Il y a deux Dieppe en moi. Deux Dieppe qui n'en font qu'une. Comme il y a deux femmes en moi. Deux femmes qui n'en font qu'une. Connus séparément. Mais reconnus ensemble. Juxtaposition de deux images. La Dieppe des naufrages, de la guerre, de la misère, et la Dieppe du Casino et des hôtels de bord de mer, sous celle d'aujourd'hui celle d'hier.
Je montre à la policière une photo de ma femme quand on s'est connus parce que malade d'Alzheimer elle s'est perdue. Non je ne me moque pas de vous Madame les deux sont ma femme, celle d'aujourd'hui et celle d'hier.

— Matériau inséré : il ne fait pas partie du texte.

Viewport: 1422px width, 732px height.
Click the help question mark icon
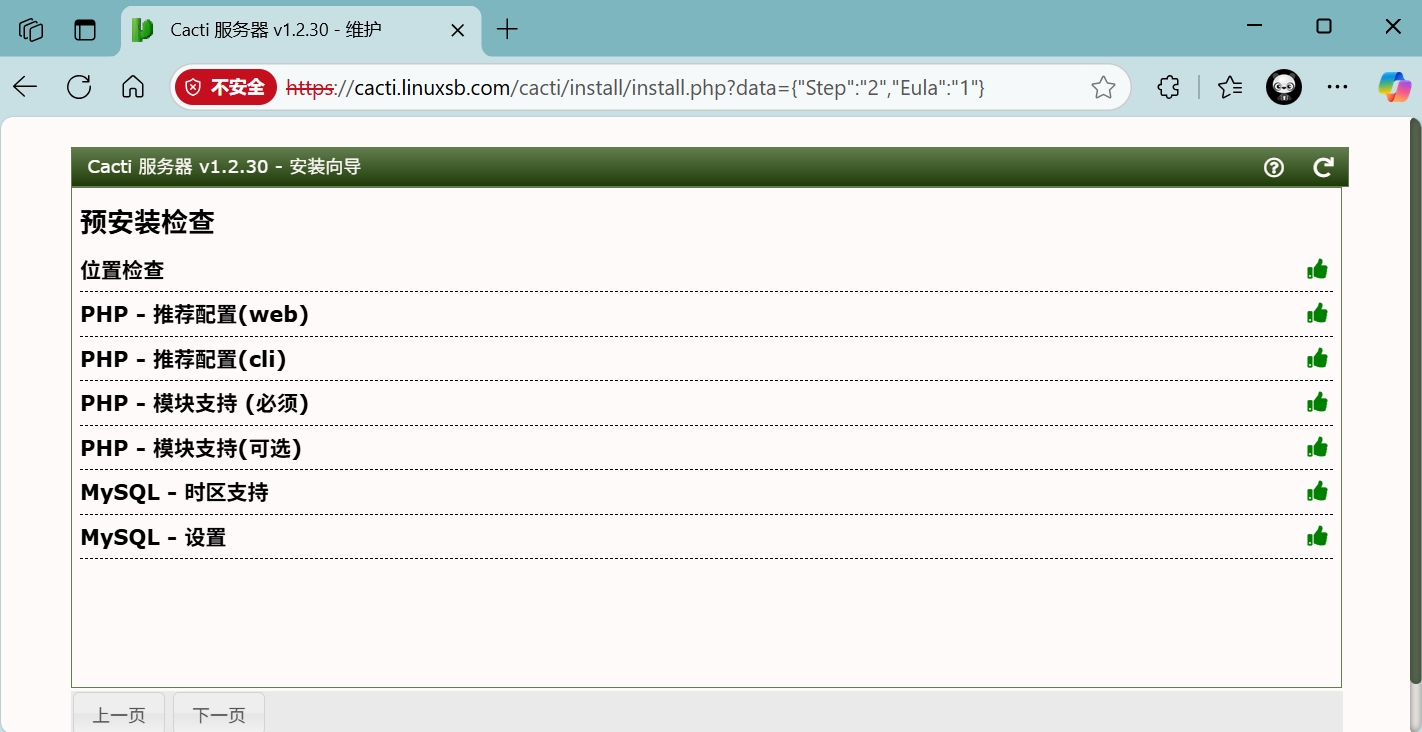point(1273,167)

Et les deux en une moi je vois. Superposition de deux images en moi, confondues en moi. Que la policière meurt de rage. Moi je meurs d'amour.
D'amour pour Dieppe et pour ma femme. Au-dessus des clochers et des falaises le cri des mouettes. Eternel, déchirant, comme le cri de la souffrance humaine. Serais-je seul à l'entendre aussi que le bruit de la mer ? Les deux en moi j'entends. Superposition de deux sons en moi, confondus en moi. Que la policière meurt de rage. Moi je meurs d'amour.
Ah tes yeux bleus ma femme et le bleu du ciel de Dieppe de cet été où tu nous a quittés; ce soleil de Dieppe et toi mon soleil tu nous a quittés. Comme j'ai baigné dans cette immensité bleuté de rutilante beauté qu'on appelle rétrospectivement le bonheur quand on ne voit pas la superposition des couleurs; quand pour moi le bonheur ne va pas sans le malheur, ils sont frère et sœur.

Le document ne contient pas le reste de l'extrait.